Quoi qu’il en soit, il y aura sans doute moyen de tirer profit de ce manque d’enthousiasme de plusieurs commerçants. À certains endroits, il suffira peut-être d’entrer comme si de rien n’était pour qu’on ne se donne pas la peine de nous demander notre passeport vaccinal et une preuve d’identité. Sauf s’ils sont dénoncés par d’autres clients zélés, les commerçants ne devraient pas trop s’inquiéter d’être pris en défaut. Plus l’utilisation du passeport vaccinal est étendue, plus il devient difficile pour les policiers de vérifier si les commerçants appliquent rigoureusement ou non cette mesure. Et il est assurément plus discret de laisser entrer un client qui n’a pas présenté un passeport vaccinal qu’un client sans masque. Bien entendu, les clients devraient alors utiliser de l’argent comptant pour faire leurs transactions. Ce n’est peut-être pas pour ralentir la propagation du virus qu’on nous dit de faire nos achats de préférence avec notre carte de crédit ou notre carte de débit.
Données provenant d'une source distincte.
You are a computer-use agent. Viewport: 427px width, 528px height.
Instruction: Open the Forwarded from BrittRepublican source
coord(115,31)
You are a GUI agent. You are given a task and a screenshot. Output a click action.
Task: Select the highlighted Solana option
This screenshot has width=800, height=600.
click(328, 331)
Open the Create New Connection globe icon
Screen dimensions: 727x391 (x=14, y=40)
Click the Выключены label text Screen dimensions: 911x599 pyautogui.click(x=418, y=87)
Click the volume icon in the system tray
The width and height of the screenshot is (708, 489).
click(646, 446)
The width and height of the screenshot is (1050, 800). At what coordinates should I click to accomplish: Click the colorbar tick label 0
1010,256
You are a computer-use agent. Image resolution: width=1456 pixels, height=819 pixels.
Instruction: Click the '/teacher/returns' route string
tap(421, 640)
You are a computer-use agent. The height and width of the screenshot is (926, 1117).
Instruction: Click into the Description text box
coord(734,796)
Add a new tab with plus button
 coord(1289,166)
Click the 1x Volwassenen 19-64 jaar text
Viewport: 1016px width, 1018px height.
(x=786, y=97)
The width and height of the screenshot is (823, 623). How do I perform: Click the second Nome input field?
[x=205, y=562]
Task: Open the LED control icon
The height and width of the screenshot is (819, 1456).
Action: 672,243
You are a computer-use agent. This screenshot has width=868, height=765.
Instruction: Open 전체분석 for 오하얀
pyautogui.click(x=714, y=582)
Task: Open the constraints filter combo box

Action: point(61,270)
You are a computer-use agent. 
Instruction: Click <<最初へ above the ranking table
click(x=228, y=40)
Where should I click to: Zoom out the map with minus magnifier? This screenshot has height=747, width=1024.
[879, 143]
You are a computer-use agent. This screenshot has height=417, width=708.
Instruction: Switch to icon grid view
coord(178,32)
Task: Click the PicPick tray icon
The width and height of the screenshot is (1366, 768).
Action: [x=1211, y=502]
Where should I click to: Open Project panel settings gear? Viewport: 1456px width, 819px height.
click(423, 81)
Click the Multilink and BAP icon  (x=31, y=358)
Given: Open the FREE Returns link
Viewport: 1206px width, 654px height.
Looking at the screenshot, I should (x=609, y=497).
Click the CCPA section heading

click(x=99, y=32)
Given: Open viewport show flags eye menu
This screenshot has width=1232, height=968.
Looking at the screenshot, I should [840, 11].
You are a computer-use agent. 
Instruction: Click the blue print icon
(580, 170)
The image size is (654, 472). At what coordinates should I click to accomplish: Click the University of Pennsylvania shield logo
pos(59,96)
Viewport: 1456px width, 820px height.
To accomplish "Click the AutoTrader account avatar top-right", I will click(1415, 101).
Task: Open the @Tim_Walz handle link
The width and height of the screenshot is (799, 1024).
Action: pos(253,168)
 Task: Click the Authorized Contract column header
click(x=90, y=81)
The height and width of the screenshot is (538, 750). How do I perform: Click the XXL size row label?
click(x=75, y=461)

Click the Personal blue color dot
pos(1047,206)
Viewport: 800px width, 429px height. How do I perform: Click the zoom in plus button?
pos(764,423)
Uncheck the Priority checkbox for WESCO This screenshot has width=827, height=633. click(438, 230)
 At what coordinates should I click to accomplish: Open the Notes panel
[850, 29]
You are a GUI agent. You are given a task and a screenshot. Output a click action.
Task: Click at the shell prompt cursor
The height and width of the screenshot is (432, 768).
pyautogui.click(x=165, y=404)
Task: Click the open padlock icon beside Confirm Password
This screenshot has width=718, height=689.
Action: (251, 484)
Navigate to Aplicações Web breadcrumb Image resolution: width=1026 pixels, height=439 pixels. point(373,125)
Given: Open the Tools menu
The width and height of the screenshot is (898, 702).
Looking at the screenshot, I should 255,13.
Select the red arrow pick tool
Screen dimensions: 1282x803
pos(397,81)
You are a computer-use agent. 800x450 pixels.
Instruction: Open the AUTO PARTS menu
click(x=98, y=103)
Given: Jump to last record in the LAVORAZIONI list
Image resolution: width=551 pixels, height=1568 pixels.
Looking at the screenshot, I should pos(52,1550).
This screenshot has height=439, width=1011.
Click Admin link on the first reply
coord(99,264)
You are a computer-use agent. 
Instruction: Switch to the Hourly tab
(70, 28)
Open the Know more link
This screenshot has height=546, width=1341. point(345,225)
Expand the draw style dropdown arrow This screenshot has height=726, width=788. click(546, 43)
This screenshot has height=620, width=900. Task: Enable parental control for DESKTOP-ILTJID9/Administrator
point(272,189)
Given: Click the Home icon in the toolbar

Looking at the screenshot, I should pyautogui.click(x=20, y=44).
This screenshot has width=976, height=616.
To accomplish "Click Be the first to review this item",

Enfin, des commerçants qui n’auraient pas peur de s’exposer pourraient essayer d’attaquer le gouvernement devant les tribunaux, en évitant scrupuleusement la question de l’efficacité et de la sécurité des vaccins, et aussi le droit du gouvernement d’imposer l’utilisation du passeport vaccinal dans telle ou telle sorte de commerces, et en s’en tenant seulement au fait que le gouvernement ne devrait pas exiger des commerçants et de leurs employés qu’ils soient responsables d’appliquer des mesures dont l’application devrait plutôt être la responsabilité des policiers, surtout compte tenu de leur importance primordiale dans le contexte de l’actuelle pandémie. Ce serait dans l’intérêt du public, et le passeport vaccinal serait alors pris beaucoup plus au sérieux par les non-vaccinés, pourrait-on dire. Ce qui reviendrait à remettre la balle dans le camp du gouvernement, qui n’a pas pour l’instant les moyens d’appliquer ses propres décrets sans transformer les employés des commerces en agents de la santé publique. Même si je suis certain qu’il travaille à l’élaboration de moyens pour automatiser la vérification du statut vaccinal dans les commerces et ailleurs - comme le masque, le passeport est là pour rester, dira-t-il -, le temps que nous pourrions ainsi gagner n’est pas à négliger.